In a play that is a textbook example of the type of hit the NHL is trying to eliminate this season, Red Wings’ defenseman Brendan Smith’s skated across the ice and made contact with Blackhawks’ forward Ben Smith’s head. Forget the notion of principle contact: the only contact the Wings blueliner made was with the head. The Hawks’ Smith laid on the ice while he tried to collect his marbles and figure out the correct answer to the question “where are you?”

No doubt this type of play will be Shanahan’d by the end of the week. Here’s a handy link for anyone who wants to see the hit in question. (Hit occurs at 0:50 mark)

It’s interesting to see the varying opinions from each team in the aftermath of such a hit. Both Blackhawks’ coach Joel Quenneville and Wings’ headman Mike Babcock had ice-level vantage points for the headshot. Yet in the postgame press conference, the tone of their comments were certainly dissimilar. First, Quenneville’s comments:

“Both referees said that’s a classic example of what we’re talking about — the illegal hit. It was pretty black-and-white.

“This is what we’re trying to get away from. When you’re in open ice, it’s a 1-on-1 play. It’s tough to get a hit like that. I don’t know if you should be protecting your head when you’re basically in a tight area with one guy.”

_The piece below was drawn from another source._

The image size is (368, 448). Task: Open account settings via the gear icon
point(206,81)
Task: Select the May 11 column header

From the Wings’ locker room, the question was more about Ben Smith’s responsibility to protect himself at all times. Despite Shanahan repeatedly explaining that the onus is on the player delivering the check to avoid contact with the head, Wings’ coach Mike Babcock wondered if the Hawks’ Smith was partially to blame for the situation. Here is Babcock’s perspective of the hit:

“Is there any responsibility on the puck carrier — toe dragging, sliding sideways — to look after himself. I’m not saying our guy isn’t guilty, but you’d better not put yourself in those situations.

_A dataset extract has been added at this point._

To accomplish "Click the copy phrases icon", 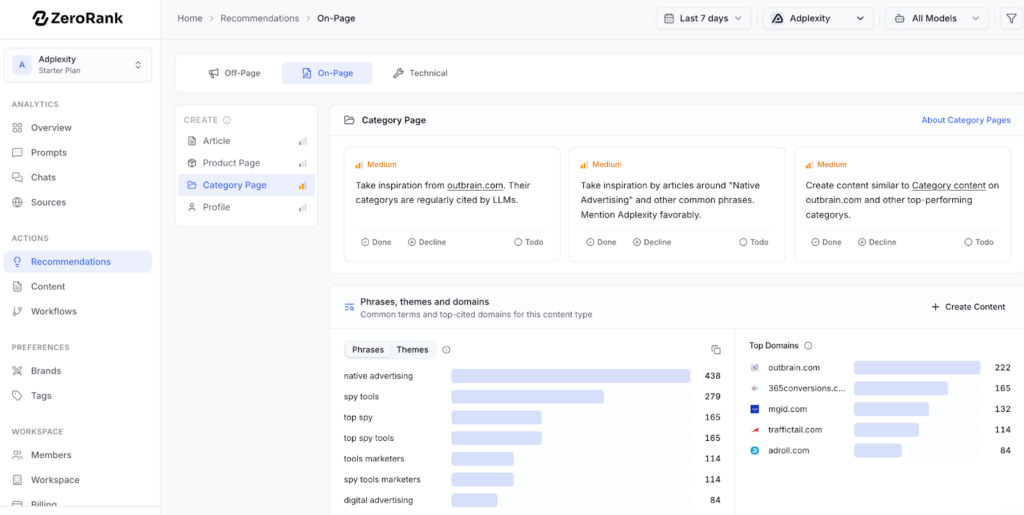I will coord(715,350).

“He (Brendan Smith) was trying to make body contact, but their guy did this and left his head there.” Babcock added, while jerking his head to the side to imitate Ben Smith’s motion just before the impact.

A quick disclaimer: Mike Babcock is one of the best coaches in NHL and has been for the last decade. He could win the Jack Adams Trophy every single year and it would be a deserved award. But in this case, Babcock is dead wrong. He asks the rhetorical question “is there any responsibility on the puck carrier?”

The answer: No.

This is precisely the point. The game is changing. The rules are changing, the way it’s being officiated is changing, and how the players are being disciplined is changing. The old-school way most of us were brought up, would say that the player needs to keep his head up to protect himself and avoid any potential injury. The current climate renders that line of reasoning pointless.

The sooner the coaches accept it, the sooner the players will accept it. The sooner the players accept it, the sooner these kinds of hits are eliminated from the game. Apparently we still have a ways to go.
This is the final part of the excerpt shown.